- Fund Regulation
- Retirement Security
- Trading & Markets
- Fund Governance
- ICI Comment Letters
July 3, 2002
DG Internal Market,
Unit F.2—Securities and Organized Markets
200, rue de la Loi
Dear Mr. Tiedje:
The Investment Company Institute appreciates the opportunity to comment on the Second Consultation by the Services of the Internal Market Directorate–General of the European Commission “Towards an EU Regime on Transparency Obligations for Issuers Whose Securities are Admitted to Trading on a Regulated Market.” The Investment Company Institute is the national association of the American investment company industry. Its membership includes 8,928 open-end investment companies (“mutual funds”), 499 closed-end investment companies, and six sponsors of unit investment trusts. Its mutual fund members have assets of about $6.898 trillion, accounting for approximately 95 percent of total industry assets, and over 88.6 million individual shareholders. Many of our members also manage investment companies and pension funds outside the United States, including mutual funds domiciled in the European Union that are sold under the EU UCITS Directive.
We are writing to comment on two specific items in the Consultation Document: Section 4.2, which proposes to give equal effect to votes cast in person or in absentia and Section 4.3, which would revise EU rules for the reporting of major holdings in companies. Text for the proposed changes is set forth in Sections D-1 and D-2 of Annex 1 of the Consultation Document.
Rights and Treatment of Shareholders
We support the notion expressed in Section 4.2 of the Consultation Document that the existing EU principle of equal treatment for shareholders should include giving equal effect to votes cast either in person or in absentia and, thus, that all member states should be required to permit proxy voting. The inability to cast votes by proxy can be one of the most significant procedural impediments to exercising voting rights.1 We also agree that equal treatment for security holders should not be limited to securities listed on official markets but also extended to securities admitted for trading on regulated markets. We also would support the concept of permitting voting by electronic means.
Reporting of Major Holdings
Section 4.3 of the Consultation Document proposes revisions to the rules for reporting significant holdings in securities that would lower the threshold for reporting securities ownership positions from 10 percent to 5 percent and shorten the time for reporting. Under the proposal, investors would be required to file ownership notifications with the issuer and competent regulator within five calendar days. Issuers would be required to disclose this information to the public as soon as possible, but not more than five calendar days after receiving notification. Currently, the applicable time periods are seven calendar days and nine calendar days, respectively.
As discretionary investment managers of securities portfolios for investment companies, pension funds and other clients, members of the asset management industry have had extensive experience complying with securities ownership reporting requirements in the many countries in which they invest. Worldwide mutual fund assets have grown significantly from €2 trillion in 1990 to over €13 trillion at the end of 2001. Worldwide pension assets also have grown to stand at over €12 trillion. An increasing amount of assets are invested in equity securities subject to ownership reporting rules. For example, worldwide, assets of equity and balanced mutual funds comprised over €6.7 trillion, or more than half of total worldwide mutual fund assets at the end of 2001. In the European Union, assets of equity UCITS funds have grown from less than €600 billion in 1997 to over €1.4 trillion (or 40 percent of total industry assets) at the end of the first quarter of 2002. Assets in balanced funds grew during the same period from approximately €200 billion to €521 billion (or 15 percent of total industry assets).2 Given the growth of institutional assets under management and of equity investing, it is not uncommon for institutional managers to make investments for their clients that cross securities ownership reporting thresholds.

_____

— OBJECTIVE —
Revise the passage of the comment letter starting at "Rights and Treatment" and ending at "by electronic means.", swapping "in absentia" for "remotely".

[Entries on target coordinates]
_____

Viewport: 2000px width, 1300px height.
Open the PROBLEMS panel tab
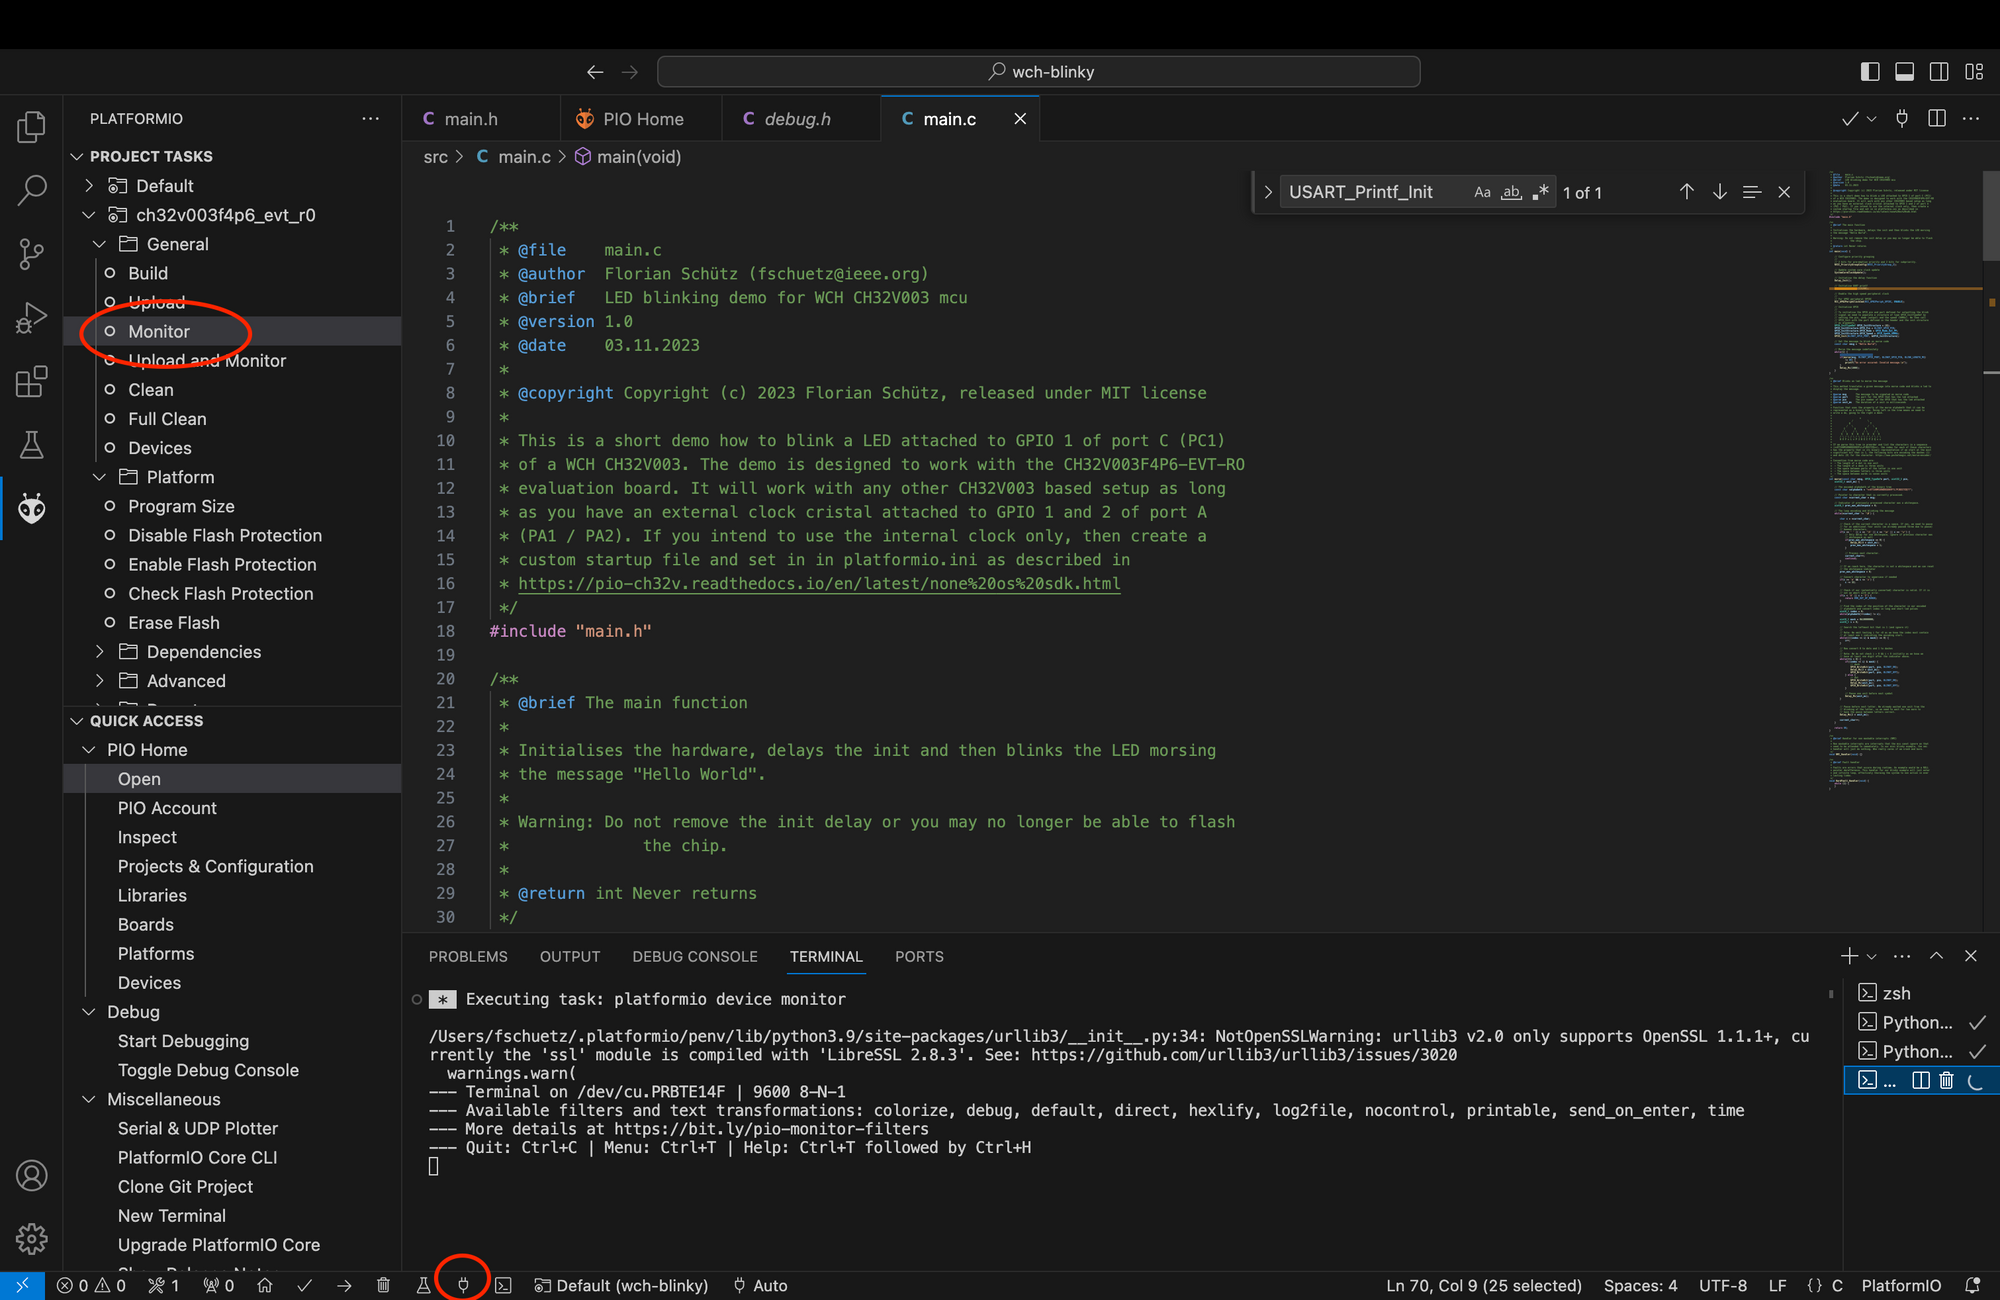pos(468,956)
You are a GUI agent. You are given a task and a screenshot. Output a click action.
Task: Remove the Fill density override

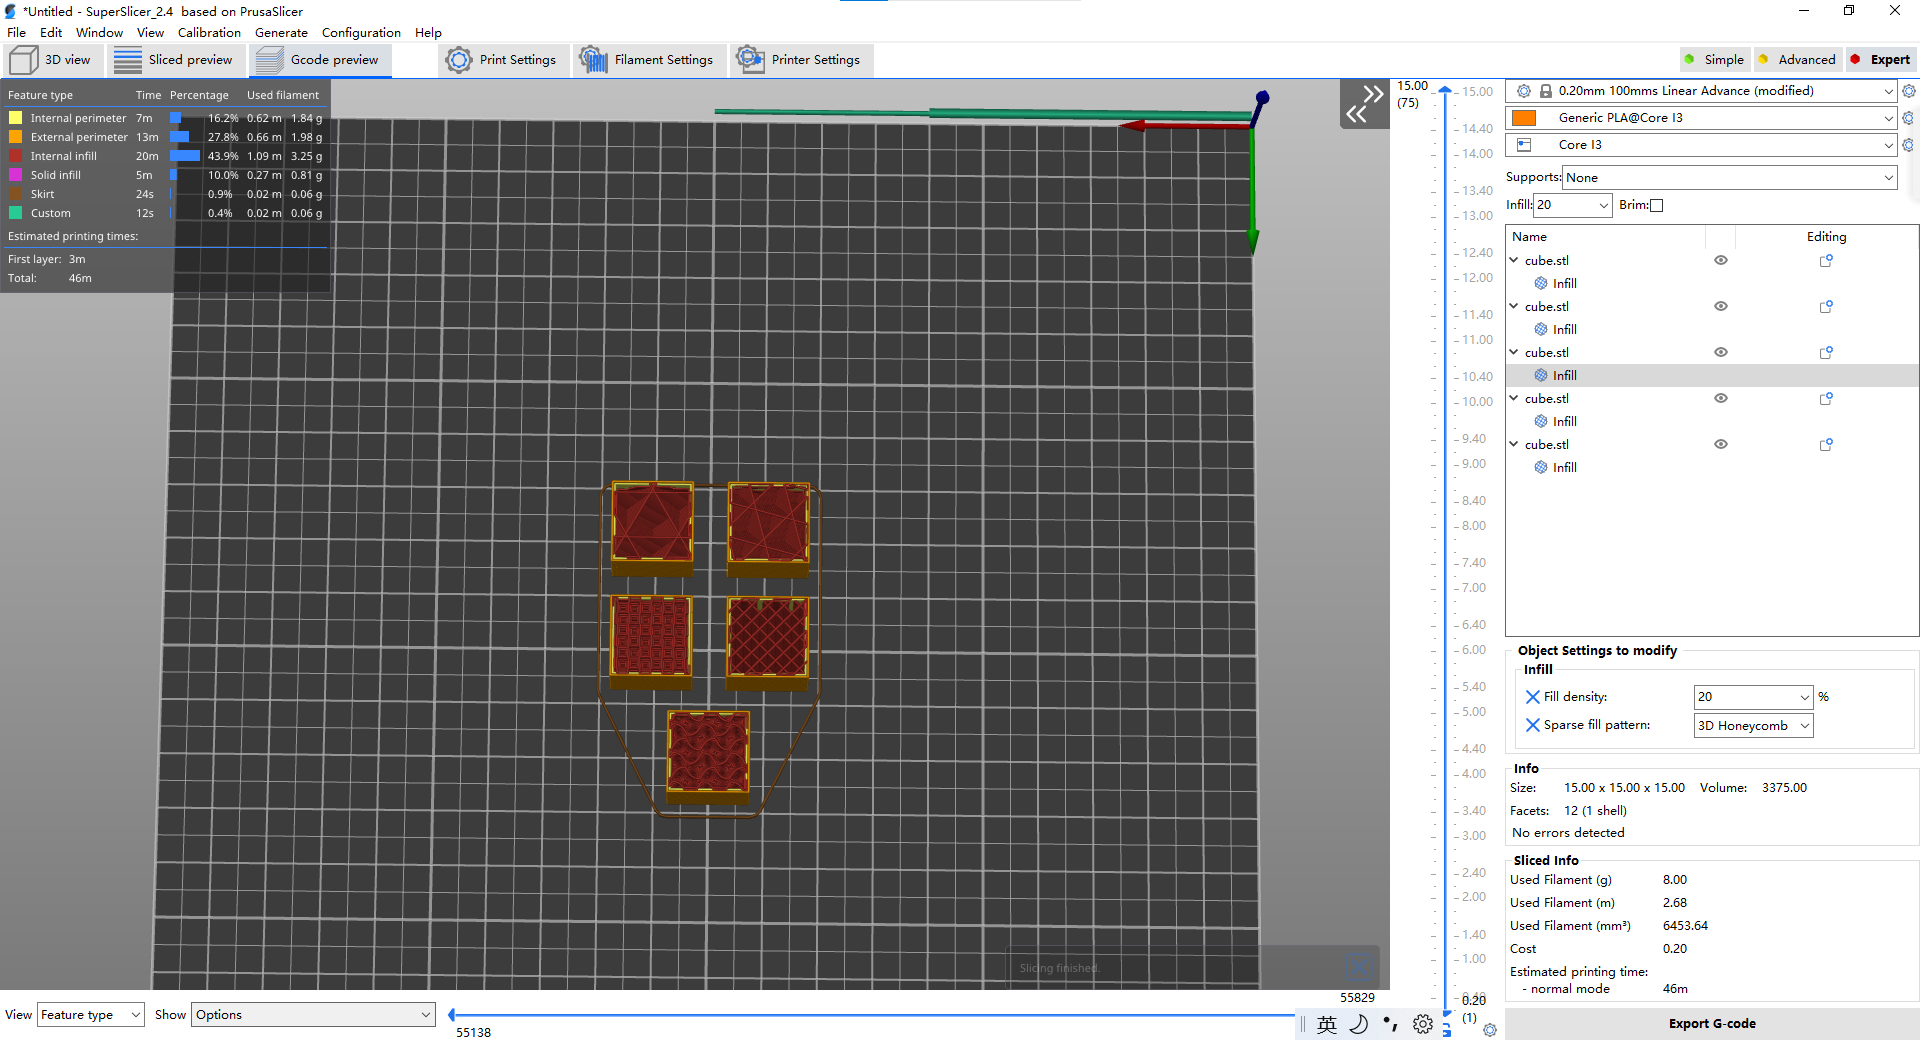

_____

— RESPONSE TO THIS TASK —
Rights and Treatment of Shareholders
We support the notion expressed in Section 4.2 of the Consultation Document that the existing EU principle of equal treatment for shareholders should include giving equal effect to votes cast either in person or remotely and, thus, that all member states should be required to permit proxy voting. The inability to cast votes by proxy can be one of the most significant procedural impediments to exercising voting rights.1 We also agree that equal treatment for security holders should not be limited to securities listed on official markets but also extended to securities admitted for trading on regulated markets. We also would support the concept of permitting voting by electronic means.